Stochastic Point Kinetics Model of Circulating-Fuel Reactors under Perfect Mixing Approximation

Abstract

We present a stochastic framework for low-population dynamics in circulating-fuel reactors (CFRs) that captures delayed-neutron precursor (DNP) transport without delay terms. Starting from a modified point-kinetics model with two perfectly-mixed volumes, we derive equivalent discrete-event dynamics and an Itô stochastic differential equation (SDE) system. Two solvers are implemented: an analog Monte Carlo (AMC) engine and a semi-implicit Milstein SDE solver.

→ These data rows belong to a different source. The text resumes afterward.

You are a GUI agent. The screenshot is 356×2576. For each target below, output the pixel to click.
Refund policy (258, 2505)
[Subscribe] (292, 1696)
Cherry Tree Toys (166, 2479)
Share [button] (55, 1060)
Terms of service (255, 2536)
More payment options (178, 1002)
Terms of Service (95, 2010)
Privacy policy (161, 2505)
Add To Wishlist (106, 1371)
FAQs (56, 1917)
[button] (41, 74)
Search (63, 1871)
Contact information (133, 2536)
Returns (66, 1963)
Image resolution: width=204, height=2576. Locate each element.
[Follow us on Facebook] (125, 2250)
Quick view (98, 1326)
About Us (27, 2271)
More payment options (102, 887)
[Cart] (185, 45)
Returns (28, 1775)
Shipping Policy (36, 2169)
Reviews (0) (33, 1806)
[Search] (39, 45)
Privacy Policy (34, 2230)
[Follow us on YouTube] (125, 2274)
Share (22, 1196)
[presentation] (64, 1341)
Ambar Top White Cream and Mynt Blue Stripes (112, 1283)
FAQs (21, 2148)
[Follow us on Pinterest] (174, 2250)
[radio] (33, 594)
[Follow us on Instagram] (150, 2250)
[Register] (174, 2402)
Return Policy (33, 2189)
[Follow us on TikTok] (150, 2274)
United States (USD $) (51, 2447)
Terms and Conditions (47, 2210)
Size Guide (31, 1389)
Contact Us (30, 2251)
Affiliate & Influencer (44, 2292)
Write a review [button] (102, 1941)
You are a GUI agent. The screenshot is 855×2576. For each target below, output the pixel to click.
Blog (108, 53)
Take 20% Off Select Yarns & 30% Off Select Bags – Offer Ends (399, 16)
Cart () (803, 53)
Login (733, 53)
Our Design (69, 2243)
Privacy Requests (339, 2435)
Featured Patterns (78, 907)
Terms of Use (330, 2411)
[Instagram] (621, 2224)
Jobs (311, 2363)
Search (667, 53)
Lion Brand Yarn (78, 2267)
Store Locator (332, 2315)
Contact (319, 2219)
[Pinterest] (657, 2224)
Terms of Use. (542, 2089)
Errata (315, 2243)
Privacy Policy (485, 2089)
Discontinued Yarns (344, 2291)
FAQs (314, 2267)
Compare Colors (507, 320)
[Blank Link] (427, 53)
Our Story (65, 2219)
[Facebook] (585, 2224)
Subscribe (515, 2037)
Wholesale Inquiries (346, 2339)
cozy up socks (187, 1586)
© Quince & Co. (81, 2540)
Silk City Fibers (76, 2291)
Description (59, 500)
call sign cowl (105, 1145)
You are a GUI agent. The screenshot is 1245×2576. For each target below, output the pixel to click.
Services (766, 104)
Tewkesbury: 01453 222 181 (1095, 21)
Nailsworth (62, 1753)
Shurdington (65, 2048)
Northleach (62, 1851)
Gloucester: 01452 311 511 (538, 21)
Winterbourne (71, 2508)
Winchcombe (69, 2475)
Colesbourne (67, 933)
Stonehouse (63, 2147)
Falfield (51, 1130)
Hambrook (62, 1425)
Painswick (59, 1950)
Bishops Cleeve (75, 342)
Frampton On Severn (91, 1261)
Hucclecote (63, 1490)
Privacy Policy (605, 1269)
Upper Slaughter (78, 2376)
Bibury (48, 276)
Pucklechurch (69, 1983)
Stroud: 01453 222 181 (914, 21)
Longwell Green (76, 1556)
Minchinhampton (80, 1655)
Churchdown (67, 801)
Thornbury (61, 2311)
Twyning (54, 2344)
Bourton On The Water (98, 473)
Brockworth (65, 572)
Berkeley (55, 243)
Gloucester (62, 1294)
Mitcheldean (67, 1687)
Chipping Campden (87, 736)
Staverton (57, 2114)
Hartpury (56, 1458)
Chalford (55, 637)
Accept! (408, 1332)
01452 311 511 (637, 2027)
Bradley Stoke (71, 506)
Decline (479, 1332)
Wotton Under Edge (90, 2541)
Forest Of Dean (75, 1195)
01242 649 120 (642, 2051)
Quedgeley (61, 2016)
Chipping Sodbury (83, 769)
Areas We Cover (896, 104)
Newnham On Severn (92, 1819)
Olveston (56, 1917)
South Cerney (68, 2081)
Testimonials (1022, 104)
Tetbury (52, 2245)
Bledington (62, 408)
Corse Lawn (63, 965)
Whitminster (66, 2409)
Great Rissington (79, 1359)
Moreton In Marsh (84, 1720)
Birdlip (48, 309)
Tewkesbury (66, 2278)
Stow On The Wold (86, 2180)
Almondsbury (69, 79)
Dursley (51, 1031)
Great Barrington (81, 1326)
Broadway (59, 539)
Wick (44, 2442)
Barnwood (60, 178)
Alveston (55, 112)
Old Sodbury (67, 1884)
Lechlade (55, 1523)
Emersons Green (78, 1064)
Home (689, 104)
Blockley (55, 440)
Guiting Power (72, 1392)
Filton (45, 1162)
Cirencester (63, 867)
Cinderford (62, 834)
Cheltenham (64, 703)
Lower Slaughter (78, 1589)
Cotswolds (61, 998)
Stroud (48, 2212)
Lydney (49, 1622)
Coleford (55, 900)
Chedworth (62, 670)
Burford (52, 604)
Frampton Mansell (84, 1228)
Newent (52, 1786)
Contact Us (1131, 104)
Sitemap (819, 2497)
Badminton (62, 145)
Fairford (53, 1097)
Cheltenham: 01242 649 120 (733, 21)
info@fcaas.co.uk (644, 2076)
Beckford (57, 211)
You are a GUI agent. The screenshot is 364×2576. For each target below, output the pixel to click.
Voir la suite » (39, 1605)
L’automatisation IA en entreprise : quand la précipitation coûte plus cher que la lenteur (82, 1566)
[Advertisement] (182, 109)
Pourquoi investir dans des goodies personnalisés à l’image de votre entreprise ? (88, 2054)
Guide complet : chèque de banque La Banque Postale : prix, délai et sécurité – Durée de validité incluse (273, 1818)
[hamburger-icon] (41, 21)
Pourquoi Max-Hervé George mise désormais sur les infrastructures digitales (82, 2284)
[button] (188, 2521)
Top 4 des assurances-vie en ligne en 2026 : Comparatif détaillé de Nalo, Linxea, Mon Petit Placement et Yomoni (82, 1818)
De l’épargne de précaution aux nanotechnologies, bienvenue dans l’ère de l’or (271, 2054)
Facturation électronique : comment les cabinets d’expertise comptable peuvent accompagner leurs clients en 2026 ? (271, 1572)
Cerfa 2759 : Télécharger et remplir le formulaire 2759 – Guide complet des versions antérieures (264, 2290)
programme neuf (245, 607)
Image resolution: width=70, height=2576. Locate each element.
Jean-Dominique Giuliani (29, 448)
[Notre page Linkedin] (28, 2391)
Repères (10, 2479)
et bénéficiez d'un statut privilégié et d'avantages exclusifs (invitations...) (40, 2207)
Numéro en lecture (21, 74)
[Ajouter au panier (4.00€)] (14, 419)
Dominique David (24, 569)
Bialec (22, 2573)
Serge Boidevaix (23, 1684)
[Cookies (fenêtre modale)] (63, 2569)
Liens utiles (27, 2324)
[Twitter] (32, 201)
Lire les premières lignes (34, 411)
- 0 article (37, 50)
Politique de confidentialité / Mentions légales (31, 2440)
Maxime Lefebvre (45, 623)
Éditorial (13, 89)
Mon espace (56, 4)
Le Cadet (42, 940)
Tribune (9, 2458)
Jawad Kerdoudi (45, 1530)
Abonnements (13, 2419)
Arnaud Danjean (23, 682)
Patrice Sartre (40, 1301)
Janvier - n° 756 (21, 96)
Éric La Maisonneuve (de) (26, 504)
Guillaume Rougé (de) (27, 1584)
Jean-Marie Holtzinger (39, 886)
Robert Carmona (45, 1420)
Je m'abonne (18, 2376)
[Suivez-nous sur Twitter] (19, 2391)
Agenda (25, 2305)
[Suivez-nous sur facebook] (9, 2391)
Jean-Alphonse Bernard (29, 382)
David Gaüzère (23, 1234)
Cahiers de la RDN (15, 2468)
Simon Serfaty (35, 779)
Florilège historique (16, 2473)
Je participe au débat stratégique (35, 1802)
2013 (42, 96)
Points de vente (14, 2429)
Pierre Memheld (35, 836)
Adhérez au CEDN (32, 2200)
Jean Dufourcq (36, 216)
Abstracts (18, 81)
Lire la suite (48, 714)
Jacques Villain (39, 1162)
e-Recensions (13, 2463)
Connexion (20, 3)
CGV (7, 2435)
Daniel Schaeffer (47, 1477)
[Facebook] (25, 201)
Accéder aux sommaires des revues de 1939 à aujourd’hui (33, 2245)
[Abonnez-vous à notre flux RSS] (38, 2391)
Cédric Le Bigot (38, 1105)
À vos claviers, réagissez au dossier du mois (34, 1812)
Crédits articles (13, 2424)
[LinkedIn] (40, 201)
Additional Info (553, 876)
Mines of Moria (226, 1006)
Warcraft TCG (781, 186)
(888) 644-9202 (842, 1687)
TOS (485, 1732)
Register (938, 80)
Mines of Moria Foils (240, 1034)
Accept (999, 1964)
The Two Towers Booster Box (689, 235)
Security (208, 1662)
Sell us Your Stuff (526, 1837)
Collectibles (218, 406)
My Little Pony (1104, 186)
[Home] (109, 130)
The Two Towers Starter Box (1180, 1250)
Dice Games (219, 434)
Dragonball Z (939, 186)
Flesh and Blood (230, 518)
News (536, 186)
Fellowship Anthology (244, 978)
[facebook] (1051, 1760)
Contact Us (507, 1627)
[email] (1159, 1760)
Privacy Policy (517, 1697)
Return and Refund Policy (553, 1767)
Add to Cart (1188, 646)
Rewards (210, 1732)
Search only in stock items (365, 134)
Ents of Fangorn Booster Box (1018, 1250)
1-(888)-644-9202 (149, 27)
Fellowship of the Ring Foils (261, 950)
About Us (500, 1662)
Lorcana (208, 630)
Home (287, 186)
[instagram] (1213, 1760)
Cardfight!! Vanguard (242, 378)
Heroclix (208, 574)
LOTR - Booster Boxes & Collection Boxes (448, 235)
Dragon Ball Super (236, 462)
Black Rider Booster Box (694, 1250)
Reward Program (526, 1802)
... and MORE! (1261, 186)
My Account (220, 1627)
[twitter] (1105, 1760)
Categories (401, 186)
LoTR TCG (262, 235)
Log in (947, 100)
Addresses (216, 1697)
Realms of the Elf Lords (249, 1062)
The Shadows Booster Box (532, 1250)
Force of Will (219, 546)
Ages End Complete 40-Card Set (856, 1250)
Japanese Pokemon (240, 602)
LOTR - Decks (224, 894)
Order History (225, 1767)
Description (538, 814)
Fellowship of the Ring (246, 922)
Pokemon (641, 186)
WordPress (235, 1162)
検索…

Transient benchmarks demonstrate perfect agreement of AMC/SDE means with deterministic solutions, while revealing that the SDE approach underestimates DNP variances in selected regimes, potentially due to the neglect of DNP noise. We further recast reactivity loss due to precursor drift in this stochastic setting and show that its estimator is negatively biased. Overall, the developed framework provides a minimal yet representative model for CFR low-population kinetics. Future work will re-derive and test SDE noise terms and apply the framework to selected transient applications such as start-up analyses of CFRs.

Figures (1)

• Figure 1: Population of selected precursor groups in the "ramp-up" transient benchmark case. Shaded regions correspond to $\pm1\sigma$. The deterministic solution is not visible due to perfect overlap with the mean trajectories.